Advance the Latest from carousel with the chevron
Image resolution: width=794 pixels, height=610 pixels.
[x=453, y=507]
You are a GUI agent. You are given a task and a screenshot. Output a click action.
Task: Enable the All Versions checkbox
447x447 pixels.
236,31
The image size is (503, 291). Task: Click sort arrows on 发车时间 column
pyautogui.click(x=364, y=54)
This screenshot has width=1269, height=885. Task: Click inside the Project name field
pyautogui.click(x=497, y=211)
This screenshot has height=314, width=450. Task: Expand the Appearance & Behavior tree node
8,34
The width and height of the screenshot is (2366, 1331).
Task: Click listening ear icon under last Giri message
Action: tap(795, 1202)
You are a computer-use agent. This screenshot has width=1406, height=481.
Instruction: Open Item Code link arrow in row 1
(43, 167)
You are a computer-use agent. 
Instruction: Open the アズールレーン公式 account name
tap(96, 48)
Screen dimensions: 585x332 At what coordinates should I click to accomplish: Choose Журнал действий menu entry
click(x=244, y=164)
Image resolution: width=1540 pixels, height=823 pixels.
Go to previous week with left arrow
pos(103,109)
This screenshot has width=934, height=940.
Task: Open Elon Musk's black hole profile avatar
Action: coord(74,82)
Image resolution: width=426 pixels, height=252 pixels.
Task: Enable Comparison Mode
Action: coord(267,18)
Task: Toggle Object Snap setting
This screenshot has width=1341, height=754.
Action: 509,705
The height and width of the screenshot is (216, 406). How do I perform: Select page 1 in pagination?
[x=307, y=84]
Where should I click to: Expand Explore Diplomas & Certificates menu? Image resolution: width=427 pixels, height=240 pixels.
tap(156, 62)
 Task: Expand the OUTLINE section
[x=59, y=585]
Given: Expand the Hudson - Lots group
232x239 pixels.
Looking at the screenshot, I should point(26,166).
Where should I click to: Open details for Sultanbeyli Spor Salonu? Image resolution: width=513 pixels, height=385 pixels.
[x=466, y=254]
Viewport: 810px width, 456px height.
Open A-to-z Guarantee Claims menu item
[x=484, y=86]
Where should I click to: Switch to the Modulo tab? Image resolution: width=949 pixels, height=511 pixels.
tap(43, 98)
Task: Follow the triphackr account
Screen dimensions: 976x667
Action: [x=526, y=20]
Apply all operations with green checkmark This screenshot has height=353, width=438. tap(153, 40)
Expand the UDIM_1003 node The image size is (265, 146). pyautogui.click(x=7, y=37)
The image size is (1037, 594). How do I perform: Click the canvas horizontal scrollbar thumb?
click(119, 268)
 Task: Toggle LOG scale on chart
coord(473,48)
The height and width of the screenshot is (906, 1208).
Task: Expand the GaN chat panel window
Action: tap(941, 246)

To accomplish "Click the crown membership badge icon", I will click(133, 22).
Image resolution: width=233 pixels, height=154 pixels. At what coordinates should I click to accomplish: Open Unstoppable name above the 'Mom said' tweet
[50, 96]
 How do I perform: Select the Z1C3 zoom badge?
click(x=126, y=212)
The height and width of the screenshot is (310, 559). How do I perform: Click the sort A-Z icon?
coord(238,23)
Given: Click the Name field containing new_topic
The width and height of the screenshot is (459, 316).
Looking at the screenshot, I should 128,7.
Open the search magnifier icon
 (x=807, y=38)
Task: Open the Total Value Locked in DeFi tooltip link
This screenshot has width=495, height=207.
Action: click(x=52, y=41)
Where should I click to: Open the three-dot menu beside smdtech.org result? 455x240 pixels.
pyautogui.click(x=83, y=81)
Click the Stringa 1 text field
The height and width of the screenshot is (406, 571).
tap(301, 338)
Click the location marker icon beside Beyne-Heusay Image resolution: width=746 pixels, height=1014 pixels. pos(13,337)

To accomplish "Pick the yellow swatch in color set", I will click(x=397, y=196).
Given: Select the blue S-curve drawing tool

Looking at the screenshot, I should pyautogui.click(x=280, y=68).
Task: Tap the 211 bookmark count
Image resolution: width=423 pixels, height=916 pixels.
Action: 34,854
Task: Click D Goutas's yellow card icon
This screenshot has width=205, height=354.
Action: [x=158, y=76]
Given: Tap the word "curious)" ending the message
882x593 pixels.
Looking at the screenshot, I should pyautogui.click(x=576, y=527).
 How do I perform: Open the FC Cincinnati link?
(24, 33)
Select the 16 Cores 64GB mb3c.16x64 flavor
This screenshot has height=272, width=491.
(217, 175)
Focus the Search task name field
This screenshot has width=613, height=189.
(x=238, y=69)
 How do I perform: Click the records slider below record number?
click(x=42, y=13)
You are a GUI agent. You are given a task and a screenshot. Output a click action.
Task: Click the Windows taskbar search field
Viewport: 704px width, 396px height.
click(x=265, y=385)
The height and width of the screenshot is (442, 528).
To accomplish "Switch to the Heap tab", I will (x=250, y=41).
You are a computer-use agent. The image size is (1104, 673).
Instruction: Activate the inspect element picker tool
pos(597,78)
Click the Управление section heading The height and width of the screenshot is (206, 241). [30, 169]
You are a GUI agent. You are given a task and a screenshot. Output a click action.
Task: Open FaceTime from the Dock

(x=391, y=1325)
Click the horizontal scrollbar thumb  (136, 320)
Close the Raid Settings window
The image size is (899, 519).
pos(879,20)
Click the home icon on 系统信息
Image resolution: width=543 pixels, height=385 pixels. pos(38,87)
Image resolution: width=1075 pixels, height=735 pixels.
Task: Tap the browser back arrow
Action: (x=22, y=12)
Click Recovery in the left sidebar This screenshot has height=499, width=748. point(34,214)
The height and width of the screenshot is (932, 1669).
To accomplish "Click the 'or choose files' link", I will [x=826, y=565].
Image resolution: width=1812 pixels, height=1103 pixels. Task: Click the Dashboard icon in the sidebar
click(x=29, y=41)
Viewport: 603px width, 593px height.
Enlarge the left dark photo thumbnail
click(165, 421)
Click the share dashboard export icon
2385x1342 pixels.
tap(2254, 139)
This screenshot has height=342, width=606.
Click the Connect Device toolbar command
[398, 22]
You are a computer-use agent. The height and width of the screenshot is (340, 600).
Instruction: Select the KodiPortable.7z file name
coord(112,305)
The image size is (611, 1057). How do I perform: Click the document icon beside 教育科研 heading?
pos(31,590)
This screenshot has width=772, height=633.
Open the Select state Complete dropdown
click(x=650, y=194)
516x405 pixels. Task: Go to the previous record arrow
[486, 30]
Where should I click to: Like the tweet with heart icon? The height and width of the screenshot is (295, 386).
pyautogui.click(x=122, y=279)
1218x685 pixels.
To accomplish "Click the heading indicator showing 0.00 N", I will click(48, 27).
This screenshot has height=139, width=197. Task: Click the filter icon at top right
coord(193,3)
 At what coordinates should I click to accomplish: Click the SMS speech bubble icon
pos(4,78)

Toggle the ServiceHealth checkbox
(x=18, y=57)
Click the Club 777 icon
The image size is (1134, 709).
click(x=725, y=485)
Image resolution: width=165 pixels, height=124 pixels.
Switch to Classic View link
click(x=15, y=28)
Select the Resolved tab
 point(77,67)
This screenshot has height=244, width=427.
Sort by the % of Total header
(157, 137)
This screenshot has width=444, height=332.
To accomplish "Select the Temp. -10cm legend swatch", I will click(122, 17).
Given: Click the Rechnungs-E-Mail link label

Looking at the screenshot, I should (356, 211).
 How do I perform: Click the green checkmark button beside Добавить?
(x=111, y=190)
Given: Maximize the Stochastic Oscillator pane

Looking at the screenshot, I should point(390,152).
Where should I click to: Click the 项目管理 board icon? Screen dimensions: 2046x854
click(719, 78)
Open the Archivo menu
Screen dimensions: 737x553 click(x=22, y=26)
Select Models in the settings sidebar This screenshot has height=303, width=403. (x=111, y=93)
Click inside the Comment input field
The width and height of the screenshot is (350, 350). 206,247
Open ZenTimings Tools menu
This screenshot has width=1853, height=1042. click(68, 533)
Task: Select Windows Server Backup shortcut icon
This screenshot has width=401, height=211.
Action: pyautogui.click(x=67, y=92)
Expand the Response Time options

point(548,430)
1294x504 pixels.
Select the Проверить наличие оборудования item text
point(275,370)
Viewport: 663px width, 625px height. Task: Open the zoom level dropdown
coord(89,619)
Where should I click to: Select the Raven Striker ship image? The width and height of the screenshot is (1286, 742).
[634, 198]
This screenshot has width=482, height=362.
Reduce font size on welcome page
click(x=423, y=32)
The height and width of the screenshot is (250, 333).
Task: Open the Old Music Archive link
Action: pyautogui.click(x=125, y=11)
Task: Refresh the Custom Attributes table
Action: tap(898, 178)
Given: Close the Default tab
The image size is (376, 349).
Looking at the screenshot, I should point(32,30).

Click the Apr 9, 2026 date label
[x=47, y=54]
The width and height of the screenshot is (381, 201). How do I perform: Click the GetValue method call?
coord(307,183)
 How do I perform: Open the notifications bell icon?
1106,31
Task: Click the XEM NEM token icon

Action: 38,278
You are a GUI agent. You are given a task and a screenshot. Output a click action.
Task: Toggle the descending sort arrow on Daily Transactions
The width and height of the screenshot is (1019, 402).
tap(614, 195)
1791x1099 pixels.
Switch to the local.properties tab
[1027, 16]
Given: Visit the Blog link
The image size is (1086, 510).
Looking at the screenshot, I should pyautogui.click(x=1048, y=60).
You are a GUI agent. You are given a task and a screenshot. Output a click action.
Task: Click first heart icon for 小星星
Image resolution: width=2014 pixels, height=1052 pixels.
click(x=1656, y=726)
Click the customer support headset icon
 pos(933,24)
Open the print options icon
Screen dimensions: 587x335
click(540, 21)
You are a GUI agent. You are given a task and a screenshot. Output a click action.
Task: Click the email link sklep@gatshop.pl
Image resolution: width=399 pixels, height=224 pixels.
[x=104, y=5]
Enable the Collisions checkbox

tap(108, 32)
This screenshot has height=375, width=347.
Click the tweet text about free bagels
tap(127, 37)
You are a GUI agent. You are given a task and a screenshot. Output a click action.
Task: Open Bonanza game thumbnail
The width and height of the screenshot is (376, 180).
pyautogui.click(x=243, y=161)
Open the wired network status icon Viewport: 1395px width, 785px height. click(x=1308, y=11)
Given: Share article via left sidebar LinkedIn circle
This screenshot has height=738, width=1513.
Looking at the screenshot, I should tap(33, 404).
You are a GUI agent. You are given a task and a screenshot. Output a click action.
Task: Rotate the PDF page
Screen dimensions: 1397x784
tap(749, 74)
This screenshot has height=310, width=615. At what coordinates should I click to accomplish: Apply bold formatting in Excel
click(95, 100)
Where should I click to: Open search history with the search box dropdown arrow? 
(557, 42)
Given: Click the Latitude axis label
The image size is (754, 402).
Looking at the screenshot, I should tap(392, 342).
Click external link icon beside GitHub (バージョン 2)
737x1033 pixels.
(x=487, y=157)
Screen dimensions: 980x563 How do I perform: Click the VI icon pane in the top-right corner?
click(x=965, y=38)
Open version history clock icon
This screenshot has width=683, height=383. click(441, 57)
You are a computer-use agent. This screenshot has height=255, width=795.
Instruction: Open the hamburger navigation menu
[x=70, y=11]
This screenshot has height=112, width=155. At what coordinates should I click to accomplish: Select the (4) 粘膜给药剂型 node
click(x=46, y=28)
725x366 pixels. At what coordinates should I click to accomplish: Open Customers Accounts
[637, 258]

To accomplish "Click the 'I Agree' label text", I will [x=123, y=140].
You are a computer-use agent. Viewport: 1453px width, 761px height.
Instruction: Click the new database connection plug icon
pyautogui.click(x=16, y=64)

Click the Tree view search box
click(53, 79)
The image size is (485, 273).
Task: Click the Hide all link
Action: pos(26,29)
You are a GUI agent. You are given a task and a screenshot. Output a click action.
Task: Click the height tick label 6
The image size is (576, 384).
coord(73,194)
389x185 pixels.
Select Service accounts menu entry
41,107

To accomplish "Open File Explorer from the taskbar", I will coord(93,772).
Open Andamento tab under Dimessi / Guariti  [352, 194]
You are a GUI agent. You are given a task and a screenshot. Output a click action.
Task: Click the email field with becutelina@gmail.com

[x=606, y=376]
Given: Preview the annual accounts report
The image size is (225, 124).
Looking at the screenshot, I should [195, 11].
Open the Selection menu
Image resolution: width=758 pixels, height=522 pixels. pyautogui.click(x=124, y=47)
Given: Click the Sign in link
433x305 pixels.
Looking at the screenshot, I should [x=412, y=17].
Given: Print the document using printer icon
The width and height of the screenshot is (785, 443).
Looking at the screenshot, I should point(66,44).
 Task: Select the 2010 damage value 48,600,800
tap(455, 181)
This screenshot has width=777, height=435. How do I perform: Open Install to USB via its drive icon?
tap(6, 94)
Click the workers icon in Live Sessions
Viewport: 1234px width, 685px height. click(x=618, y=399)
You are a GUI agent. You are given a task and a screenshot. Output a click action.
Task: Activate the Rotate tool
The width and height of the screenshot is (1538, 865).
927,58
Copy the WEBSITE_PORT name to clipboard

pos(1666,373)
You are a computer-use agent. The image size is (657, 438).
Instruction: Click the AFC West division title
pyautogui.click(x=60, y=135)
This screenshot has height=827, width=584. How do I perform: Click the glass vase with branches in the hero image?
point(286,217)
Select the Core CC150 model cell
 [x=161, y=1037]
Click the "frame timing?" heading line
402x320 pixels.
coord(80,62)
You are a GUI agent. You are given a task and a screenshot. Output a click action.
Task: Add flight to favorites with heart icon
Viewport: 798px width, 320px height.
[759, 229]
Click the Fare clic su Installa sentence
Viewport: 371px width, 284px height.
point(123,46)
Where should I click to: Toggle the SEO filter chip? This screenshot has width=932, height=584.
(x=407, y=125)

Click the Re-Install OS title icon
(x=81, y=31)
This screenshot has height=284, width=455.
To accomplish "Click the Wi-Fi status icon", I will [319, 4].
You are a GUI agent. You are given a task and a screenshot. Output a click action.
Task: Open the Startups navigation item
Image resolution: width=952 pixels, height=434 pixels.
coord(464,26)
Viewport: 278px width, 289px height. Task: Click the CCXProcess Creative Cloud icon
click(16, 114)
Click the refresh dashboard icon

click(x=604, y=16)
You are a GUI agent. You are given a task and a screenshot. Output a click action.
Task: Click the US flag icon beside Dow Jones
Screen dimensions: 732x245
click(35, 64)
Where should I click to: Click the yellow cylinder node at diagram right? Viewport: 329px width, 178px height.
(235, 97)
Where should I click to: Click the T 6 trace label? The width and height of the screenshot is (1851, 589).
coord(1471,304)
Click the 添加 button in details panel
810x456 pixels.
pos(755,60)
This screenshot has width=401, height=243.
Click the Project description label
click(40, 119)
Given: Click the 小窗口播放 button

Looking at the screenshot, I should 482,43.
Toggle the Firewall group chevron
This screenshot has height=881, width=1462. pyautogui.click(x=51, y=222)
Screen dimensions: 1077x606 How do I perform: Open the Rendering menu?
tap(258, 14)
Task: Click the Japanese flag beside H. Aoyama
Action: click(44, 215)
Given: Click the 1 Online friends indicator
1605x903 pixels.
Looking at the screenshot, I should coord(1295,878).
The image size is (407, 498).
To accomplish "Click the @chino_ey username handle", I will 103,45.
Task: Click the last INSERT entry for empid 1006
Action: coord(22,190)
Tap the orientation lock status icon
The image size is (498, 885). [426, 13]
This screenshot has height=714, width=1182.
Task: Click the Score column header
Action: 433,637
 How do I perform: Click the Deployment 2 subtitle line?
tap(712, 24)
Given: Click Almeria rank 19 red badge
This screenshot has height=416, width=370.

=====

→ Brief: Rewrite the items from the start through the line holding "Looking at the screenshot, I should point(26,166).", inclusive, swapping "Expand" for "Unfold" and leaving everything else unchanged.

→ Solution to the exercise:
Advance the Latest from carousel with the chevron
Image resolution: width=794 pixels, height=610 pixels.
[x=453, y=507]
You are a GUI agent. You are given a task and a screenshot. Output a click action.
Task: Enable the All Versions checkbox
447x447 pixels.
236,31
The image size is (503, 291). Task: Click sort arrows on 发车时间 column
pyautogui.click(x=364, y=54)
This screenshot has width=1269, height=885. Task: Click inside the Project name field
pyautogui.click(x=497, y=211)
This screenshot has height=314, width=450. Task: Unfold the Appearance & Behavior tree node
8,34
The width and height of the screenshot is (2366, 1331).
Task: Click listening ear icon under last Giri message
Action: tap(795, 1202)
You are a computer-use agent. This screenshot has width=1406, height=481.
Instruction: Open Item Code link arrow in row 1
(43, 167)
You are a computer-use agent. 
Instruction: Open the アズールレーン公式 account name
tap(96, 48)
Screen dimensions: 585x332 At what coordinates should I click to accomplish: Choose Журнал действий menu entry
click(x=244, y=164)
Image resolution: width=1540 pixels, height=823 pixels.
Go to previous week with left arrow
pos(103,109)
This screenshot has width=934, height=940.
Task: Open Elon Musk's black hole profile avatar
Action: coord(74,82)
Image resolution: width=426 pixels, height=252 pixels.
Task: Enable Comparison Mode
Action: coord(267,18)
Task: Toggle Object Snap setting
This screenshot has width=1341, height=754.
Action: 509,705
The height and width of the screenshot is (216, 406). How do I perform: Select page 1 in pagination?
[x=307, y=84]
Where should I click to: Unfold Explore Diplomas & Certificates menu? Image resolution: width=427 pixels, height=240 pixels.
tap(156, 62)
 Task: Unfold the OUTLINE section
[x=59, y=585]
Given: Unfold the Hudson - Lots group
232x239 pixels.
Looking at the screenshot, I should point(26,166).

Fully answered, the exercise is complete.